Barroll: And I think innovation takes a willingness to check your ego and instead of saying: ‘We have 55% or 70% of such and such a category,’ you broaden that scope to only a 12% share of a broader consumer need you’re now defining as a category.

Nykoliation: We’ve been talking a lot about innovation as it pertains to product. What I’m really encouraged about is innovation in how companies are talking to consumers.

If you look at the viral campaigns – the iPod didn’t advertise for how long? Crest Whitestrips didn’t advertise for a whole year, and yet it’s one of the best launches they’ve ever had. At Kraft it was a program of offering food solutions. It was saying: ‘Moms need to get their kids to soccer practice, and they just need to get them fed, without any arguments.’ That’s actually what we were trying to solve.

So when we looked at it and thought, how can we communicate that, we realized the 30-second ad isn’t the right solution. So we changed our models. The TV show in Quebec, which is called Qu’est-ce qui mijote, is doing so well. The Web site is the largest food Web site in Canada, and the e-mail program is the largest in North America.

Mason: It’s not always the sexiest way of doing it. You could have gone broadcast and talked to yourself. You have to find out what consumers are listening to.

Nykolation: PlayStation launched one of its games from a blog.

You have to think of it as content, not advertising. If you think of it that way, then you go ‘content must be meaningful.

What am I saying that’s so meaningful that people would want to receive this?’

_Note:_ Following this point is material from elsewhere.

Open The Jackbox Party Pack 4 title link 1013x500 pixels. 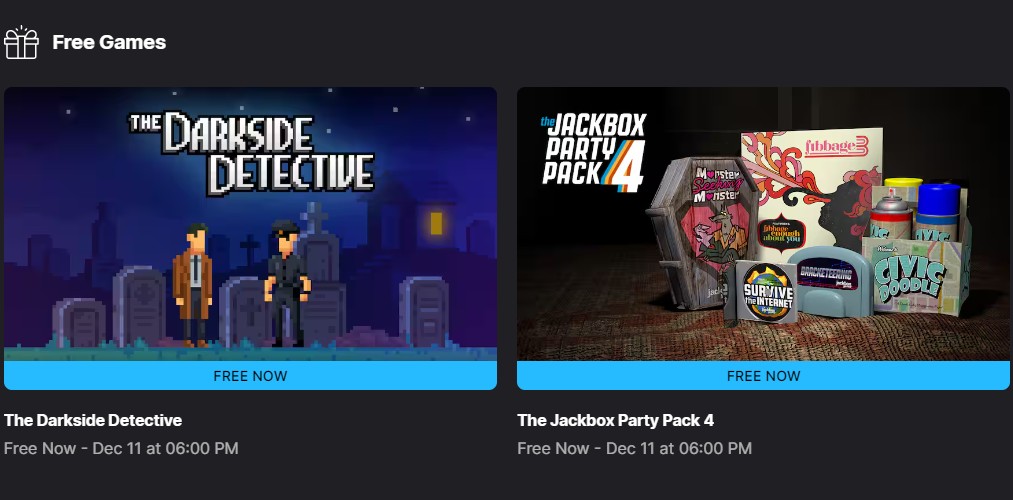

Jim Stengel, the CMO of P&G had a great quote in one of his speeches where he said ‘all advertising should be permission marketing.’ It should be so engaging that customers want to receive it.

I look at P&G and how they’ve spent millions on The Apprentice and Survivor, but they’re getting ahead of the PVR curve. Is it the best way? I’m not sure.

McArthur: It would be interesting to know how many innovations come out of a smaller budget. Because a lot of times when you’re facing those restrictions, you’re forced to think more creatively.

Barroll: It’s a good exercise even when you have a big budget to come up with an idea that you can launch with a tenth of the cost. That necessity might create innovation.

Nykoliation: I look at the iPod Shuffle. I don’t know if it was a design constraint, but there’s no screen to tell you what song you’re on. Most of us go: ‘That’s a fatal flaw. How can you have something with 100 songs and not tell me?’ But then they spin it around and it’s: ‘Life is random.’

I thought good for them for seeing it as an opportunity. Most of us in the traditional world would go: ‘It kind of fell short, didn’t it?’ and then shelf it.

Barroll: We’re talking about marketing and product innovation – that’s an example of both of those coming together and creating a true, bona fide, grand slam homerun innovation across the board.